> DESCRIPTION OF THE TASK:
Copy from the True Blood recap everything from "At Merlotte’s, Sookie" down to "the unlikely duo.".

> TEXT PROVIDED:
True Blood Recap: “We’ll Meet Again”
Original Air Date (HBO): Sunday July 1, 2012
Season 5 Episode 4

Greetings, Fang Nation!  I have to say, even though we’re only four episodes into this season, tonight’s True Blood felt different.  I can’t exactly explain what “different” means other than to say that as I watched it, I knew that reviewing it would prove difficult because it seemed disjointed.  I daresay we spent more time with Terry and Patrick than the past three episodes put together, and Sookie’s house seemed really clean even though the last time we were there it was all torn apart.  But I digress.

The writers didn’t leave us hanging with Tara.  She was still in the tanning bed at Curl Up and Fry, roasting alive, when Pam rushes in to save her.  Admit it, we all knew this would probably happen.  The surprising thing is that when Tara tries to argue with pam about ending her life, Pam locks her back in the bed and flips the switch.  She takes that opportunity to send a command to her progeny (while she has a “captive” audience) to never try to kill herself again.  Is it that Pam doesn’t want to be interrupted by such things…or has she warmed up to her new child?

At Merlotte’s, Sookie tries to apologize again to Alcide as he drives away, and then she gets into a heated argument with her only ally, Lafayette, who is strangely incensed that Sookie confessed Debbie’s murder to Alcide.  Sookie believes that the only way to continue is to tell the truth.  Lafayette tells Sookie that all she does is leave a trail of bodies, and he calls her an angel of death.  This accusation hits Sookie like a ton of bricks.

Somewhere in Louisiana, Bill and Eric are released from an Authority van with the missive not to mess up.  Together they think of where to start.  Only four people knew about Russell Edgington’s cement resting place.  With the click of a button, a car alarm chirps and headlights illuminate the bushes.  Seems like the Authority has at least provided transportation for the unlikely duo.

> EXTRACTED DATA:
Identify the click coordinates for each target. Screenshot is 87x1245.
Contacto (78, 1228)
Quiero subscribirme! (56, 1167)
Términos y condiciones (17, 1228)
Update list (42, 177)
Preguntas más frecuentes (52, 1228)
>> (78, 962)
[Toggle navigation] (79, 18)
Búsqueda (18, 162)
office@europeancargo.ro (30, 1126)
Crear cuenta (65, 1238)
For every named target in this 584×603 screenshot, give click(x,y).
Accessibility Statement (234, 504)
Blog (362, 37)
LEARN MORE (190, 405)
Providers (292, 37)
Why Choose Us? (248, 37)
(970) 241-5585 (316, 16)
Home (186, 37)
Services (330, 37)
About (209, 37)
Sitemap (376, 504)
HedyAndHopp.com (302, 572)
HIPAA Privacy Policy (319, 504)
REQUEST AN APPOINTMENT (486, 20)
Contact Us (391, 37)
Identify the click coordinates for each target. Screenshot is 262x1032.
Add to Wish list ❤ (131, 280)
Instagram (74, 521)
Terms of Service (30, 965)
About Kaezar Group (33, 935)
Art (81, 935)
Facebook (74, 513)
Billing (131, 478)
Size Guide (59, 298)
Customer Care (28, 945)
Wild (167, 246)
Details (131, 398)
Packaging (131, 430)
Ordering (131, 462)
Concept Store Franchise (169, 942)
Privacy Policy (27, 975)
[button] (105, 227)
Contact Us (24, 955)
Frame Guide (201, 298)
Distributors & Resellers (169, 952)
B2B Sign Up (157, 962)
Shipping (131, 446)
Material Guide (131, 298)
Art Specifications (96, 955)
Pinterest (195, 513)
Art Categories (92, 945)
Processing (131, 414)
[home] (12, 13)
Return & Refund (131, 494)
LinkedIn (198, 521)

> RESULT OF THIS EXERCISE:
At Merlotte’s, Sookie tries to apologize again to Alcide as he drives away, and then she gets into a heated argument with her only ally, Lafayette, who is strangely incensed that Sookie confessed Debbie’s murder to Alcide.  Sookie believes that the only way to continue is to tell the truth.  Lafayette tells Sookie that all she does is leave a trail of bodies, and he calls her an angel of death.  This accusation hits Sookie like a ton of bricks.

Somewhere in Louisiana, Bill and Eric are released from an Authority van with the missive not to mess up.  Together they think of where to start.  Only four people knew about Russell Edgington’s cement resting place.  With the click of a button, a car alarm chirps and headlights illuminate the bushes.  Seems like the Authority has at least provided transportation for the unlikely duo.